### What is being asked
Extend the piece about athletes going broke and "Found Money" by writing the next part after its last sentence, in the same voice.

### Quoted passage
(begin)
In 2009, Sports Illustrated observed:
78% of NFL players and 60% of NBA players are bankrupt within two years of leaving the game.
From this Get Rich Slowly concluded:
Many professional athletes are horrible with money.
Why does this occur?
Investopedia in a recent article stated the obvious:
Athletes have a unique problem that many other professions don’t: the earnings window is small. While the more traditional careers may allow a person to work 30 to 50 years, a professional athlete will work only a fraction of that time. This leaves the retired athlete with the job of managing what they have to last for the rest of their life with only a fraction of their old salary being earned.
Whilst I agree with GRS that many sports players are horrible with money, this is simply an undistributed middle fallacy of the type:
- All students carry backpacks.
- My grandfather carries a backpack.
- Therefore, my grandfather is a student.
In other words, this problem is not isolated to athletes … they are just one class of people who have highly skewed earnings.
Others include anybody with what I call “Found Money”, which is my term for any one-off (or otherwise time-limited) sudden influx of cash. For example:
– Anybody who signs a major contract (athletes, musicians, actors, celebrities, even sales people or small business owners who “land that once in a lifetime deal”)
– Anybody who wins a substantial sum
– Anybody who inherits a substantial sum
… and, so on.
(end)
### Provided material
(begin)
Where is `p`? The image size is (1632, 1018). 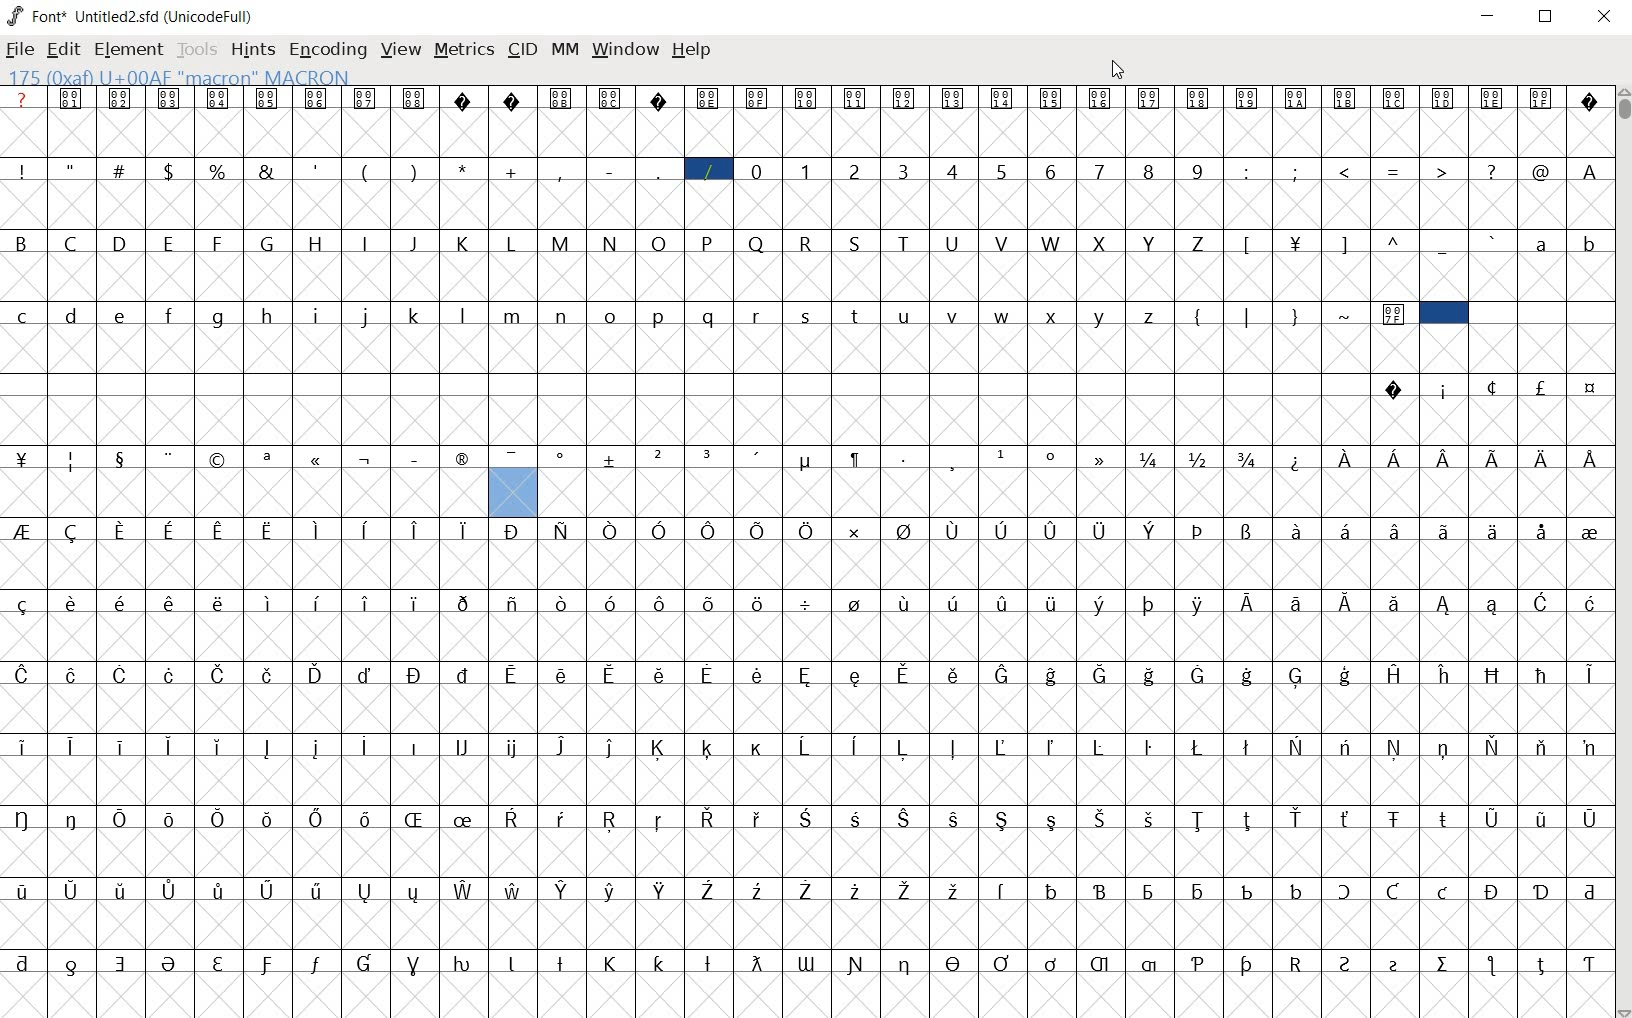 p is located at coordinates (660, 316).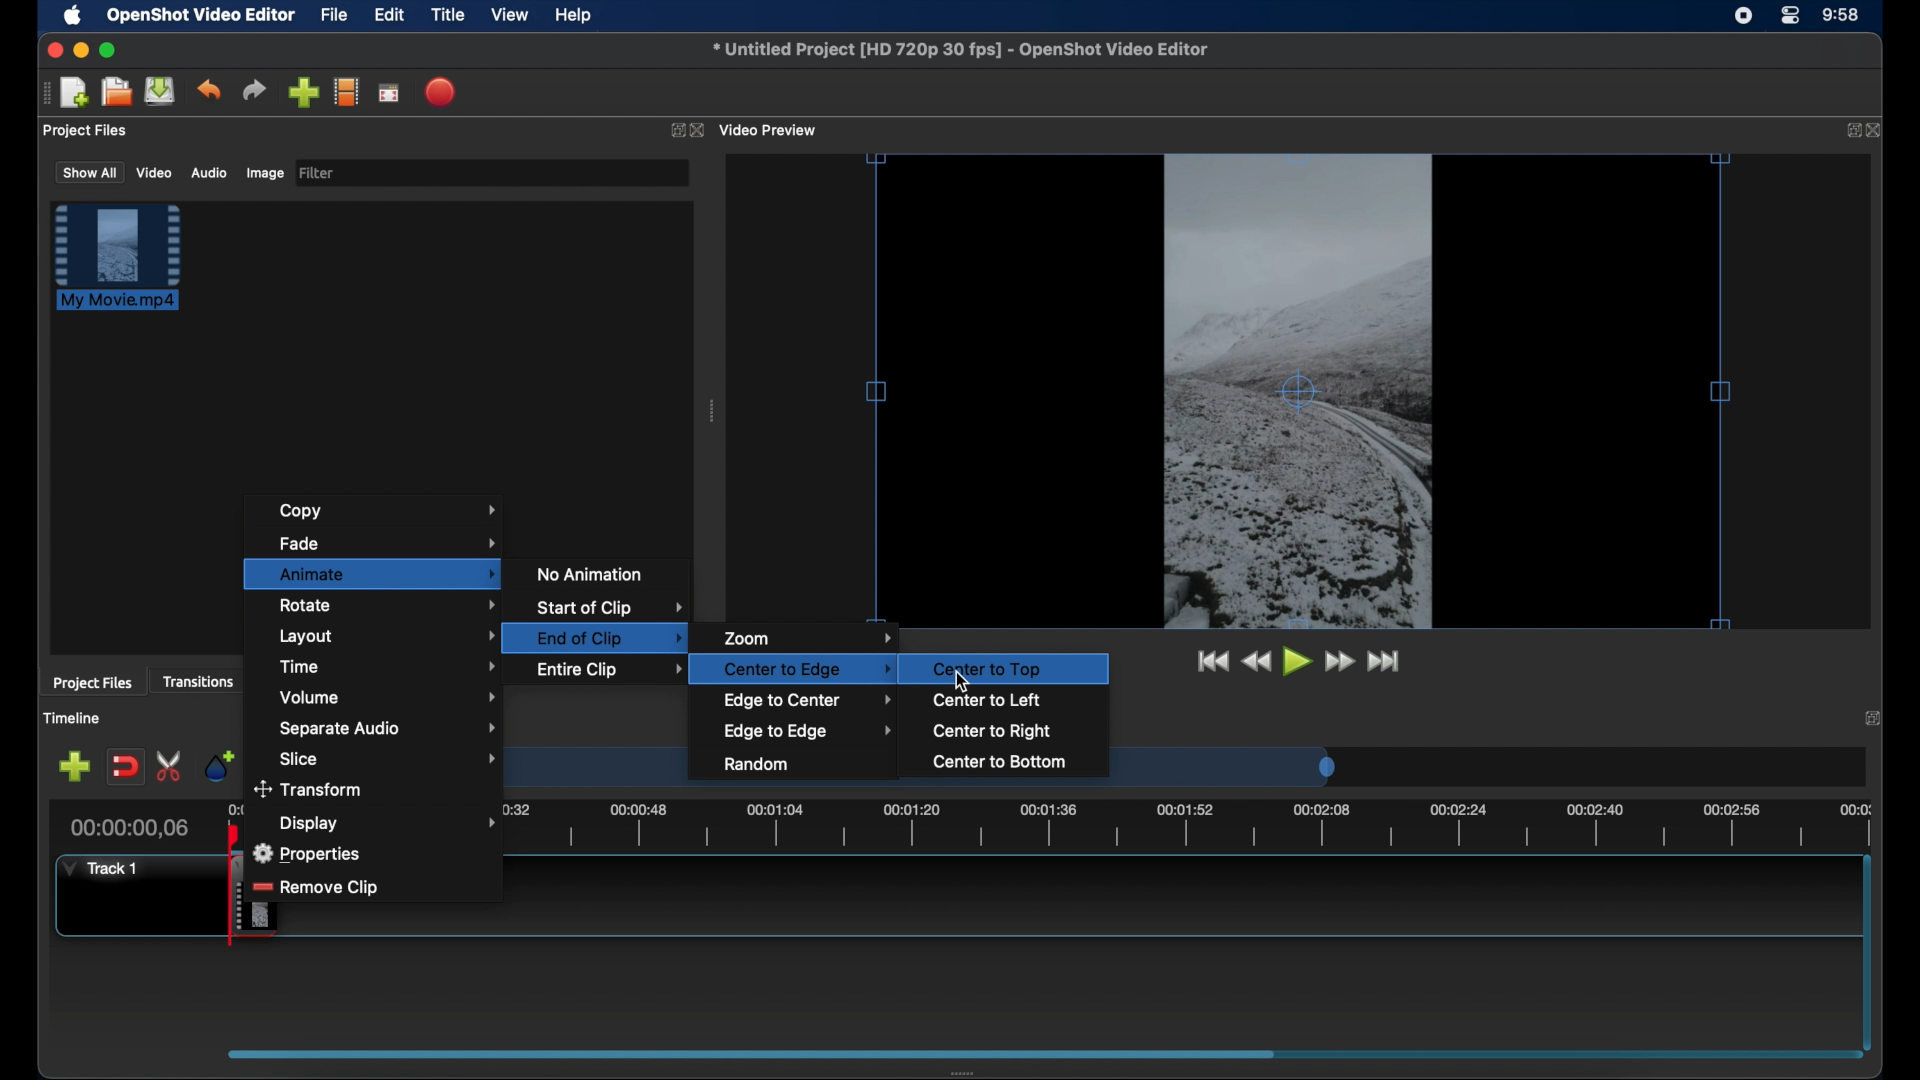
(end)
### Task output
The Horrible Money Management Syndrome, that Get Rich Slowly incorrectly attributes to athletes, actually comes with the sudden influx of money i.e. it’s a problem with the source, not the recipient.
For example, there are lottery winners from all walks of life, yet the operators of the UK Lottery found that, on average, lottery winners had spent 44% of their winnings after just 2.5 years, which supports the anecdotal evidence that 80% will be entirely broke in just 5 years after winning a major lottery!
Whilst some sharp wits may observe that this is “because the qualifications for playing the lottery are being ignorant of the principles of mathematics” [AJC: for example, as one blogger recently observed, you are more likely to die from melting underwear than winning the lottery], my theory is that …
… you need to learn the lessons slowly on the way up, in order to stop yourself learning them the hard way on the way down.
In case any of you are planning to make a lot of money quite suddenly [AJC: even faster than $7 million in 7 years ‘suddenly’], you would be wise to heed the lessons that I taught my children when they were still very young (and, follow to this day):
When they get money [AJC: Any money: an allowance, a gift, find it on the street, etc.] half goes into Spending and the other half into Savings.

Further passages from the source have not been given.